* _INSTRUCTIONS FOR THE TASK_
Where does the string "will" appear in the records? Copy each line that holds it.

* _DATA TO EXAMINE_

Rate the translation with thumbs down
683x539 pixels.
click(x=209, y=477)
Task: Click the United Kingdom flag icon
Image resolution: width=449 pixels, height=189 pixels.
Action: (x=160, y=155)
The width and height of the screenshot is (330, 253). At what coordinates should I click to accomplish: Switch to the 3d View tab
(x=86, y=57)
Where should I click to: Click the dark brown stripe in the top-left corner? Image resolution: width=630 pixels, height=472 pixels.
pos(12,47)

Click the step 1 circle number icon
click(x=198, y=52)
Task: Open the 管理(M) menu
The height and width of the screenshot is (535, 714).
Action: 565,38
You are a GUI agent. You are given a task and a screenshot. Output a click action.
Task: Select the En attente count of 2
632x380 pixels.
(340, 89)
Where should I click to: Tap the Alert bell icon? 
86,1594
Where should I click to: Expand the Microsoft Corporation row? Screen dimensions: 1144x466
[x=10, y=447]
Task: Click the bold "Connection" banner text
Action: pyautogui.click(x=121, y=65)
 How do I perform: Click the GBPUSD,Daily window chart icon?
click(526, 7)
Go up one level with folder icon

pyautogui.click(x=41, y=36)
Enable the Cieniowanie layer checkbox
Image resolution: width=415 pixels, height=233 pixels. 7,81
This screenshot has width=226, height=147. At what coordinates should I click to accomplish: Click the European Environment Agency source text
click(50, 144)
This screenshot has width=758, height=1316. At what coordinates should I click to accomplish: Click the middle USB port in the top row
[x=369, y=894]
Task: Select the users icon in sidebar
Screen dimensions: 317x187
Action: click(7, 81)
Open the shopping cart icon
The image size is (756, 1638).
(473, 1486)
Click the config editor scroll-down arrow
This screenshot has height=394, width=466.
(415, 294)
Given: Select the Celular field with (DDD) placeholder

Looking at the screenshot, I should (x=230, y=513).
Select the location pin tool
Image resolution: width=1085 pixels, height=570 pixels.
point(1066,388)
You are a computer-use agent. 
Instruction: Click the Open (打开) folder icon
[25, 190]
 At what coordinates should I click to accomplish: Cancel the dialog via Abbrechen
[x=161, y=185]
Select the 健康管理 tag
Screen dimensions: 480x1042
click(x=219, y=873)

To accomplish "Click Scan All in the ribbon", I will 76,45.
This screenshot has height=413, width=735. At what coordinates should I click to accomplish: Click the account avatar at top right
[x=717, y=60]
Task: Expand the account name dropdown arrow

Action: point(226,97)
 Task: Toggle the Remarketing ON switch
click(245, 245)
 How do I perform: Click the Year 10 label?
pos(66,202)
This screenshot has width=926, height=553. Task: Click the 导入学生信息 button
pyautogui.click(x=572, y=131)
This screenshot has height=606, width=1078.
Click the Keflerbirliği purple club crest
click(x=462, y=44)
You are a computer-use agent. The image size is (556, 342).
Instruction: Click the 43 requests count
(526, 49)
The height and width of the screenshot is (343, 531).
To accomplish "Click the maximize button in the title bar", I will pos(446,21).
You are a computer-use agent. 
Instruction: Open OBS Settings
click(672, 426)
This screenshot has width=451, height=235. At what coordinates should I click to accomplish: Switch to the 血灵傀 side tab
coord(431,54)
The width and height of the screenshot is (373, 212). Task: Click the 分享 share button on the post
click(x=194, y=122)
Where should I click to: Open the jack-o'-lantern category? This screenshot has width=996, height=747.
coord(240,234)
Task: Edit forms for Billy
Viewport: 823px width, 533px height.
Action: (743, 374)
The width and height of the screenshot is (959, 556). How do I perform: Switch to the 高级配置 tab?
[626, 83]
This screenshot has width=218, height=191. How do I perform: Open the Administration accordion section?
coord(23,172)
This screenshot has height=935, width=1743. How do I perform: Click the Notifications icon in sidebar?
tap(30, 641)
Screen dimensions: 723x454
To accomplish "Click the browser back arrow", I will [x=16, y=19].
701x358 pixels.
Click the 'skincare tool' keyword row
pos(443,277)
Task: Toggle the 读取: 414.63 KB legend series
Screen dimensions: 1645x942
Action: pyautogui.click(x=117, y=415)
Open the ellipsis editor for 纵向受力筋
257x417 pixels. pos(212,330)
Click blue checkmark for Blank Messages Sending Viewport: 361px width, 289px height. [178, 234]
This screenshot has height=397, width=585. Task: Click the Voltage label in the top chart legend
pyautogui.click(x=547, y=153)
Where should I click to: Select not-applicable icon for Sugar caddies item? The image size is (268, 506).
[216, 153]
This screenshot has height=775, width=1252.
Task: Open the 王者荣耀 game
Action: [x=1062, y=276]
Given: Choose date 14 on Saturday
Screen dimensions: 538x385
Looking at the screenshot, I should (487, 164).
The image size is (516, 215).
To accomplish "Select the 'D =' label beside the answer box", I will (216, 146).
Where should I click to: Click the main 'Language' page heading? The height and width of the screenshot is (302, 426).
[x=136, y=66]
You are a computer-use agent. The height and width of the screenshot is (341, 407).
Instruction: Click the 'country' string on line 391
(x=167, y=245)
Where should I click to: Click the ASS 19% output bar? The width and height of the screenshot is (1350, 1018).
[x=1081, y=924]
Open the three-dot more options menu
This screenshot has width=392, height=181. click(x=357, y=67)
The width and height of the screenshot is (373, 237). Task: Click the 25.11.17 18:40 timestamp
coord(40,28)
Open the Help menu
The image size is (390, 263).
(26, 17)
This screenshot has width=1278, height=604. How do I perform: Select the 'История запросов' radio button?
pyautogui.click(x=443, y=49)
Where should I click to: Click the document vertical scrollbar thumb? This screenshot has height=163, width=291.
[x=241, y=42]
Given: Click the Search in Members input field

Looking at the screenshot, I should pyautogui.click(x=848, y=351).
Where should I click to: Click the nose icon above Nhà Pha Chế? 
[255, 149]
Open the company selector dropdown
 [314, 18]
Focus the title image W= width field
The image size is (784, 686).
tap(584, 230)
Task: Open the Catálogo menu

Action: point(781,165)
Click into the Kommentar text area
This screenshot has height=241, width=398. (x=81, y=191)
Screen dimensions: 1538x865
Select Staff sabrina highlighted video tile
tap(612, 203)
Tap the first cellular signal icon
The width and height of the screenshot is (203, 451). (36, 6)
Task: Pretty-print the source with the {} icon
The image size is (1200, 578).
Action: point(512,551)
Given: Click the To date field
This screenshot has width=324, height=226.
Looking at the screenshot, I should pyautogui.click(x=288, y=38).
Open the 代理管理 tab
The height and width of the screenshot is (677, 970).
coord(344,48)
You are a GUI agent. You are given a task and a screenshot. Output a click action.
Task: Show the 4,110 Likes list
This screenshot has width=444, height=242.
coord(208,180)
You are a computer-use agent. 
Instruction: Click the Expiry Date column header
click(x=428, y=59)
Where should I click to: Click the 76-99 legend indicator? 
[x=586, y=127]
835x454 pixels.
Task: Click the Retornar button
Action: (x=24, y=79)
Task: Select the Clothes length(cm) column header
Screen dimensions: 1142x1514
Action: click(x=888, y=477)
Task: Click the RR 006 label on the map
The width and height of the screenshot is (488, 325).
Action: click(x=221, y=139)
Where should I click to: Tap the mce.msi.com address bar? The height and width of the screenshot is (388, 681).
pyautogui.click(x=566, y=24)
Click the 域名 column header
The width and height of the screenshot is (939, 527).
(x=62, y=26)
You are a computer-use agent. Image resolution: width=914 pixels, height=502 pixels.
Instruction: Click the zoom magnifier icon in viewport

* _WRITTEN ANSWER_
To accomplish "Click Scan All in the ribbon", I will 76,45.
To accomplish "Click the maximize button in the title bar", I will pos(446,21).
To accomplish "Click the browser back arrow", I will [x=16, y=19].
To accomplish "Select the 'D =' label beside the answer box", I will (216, 146).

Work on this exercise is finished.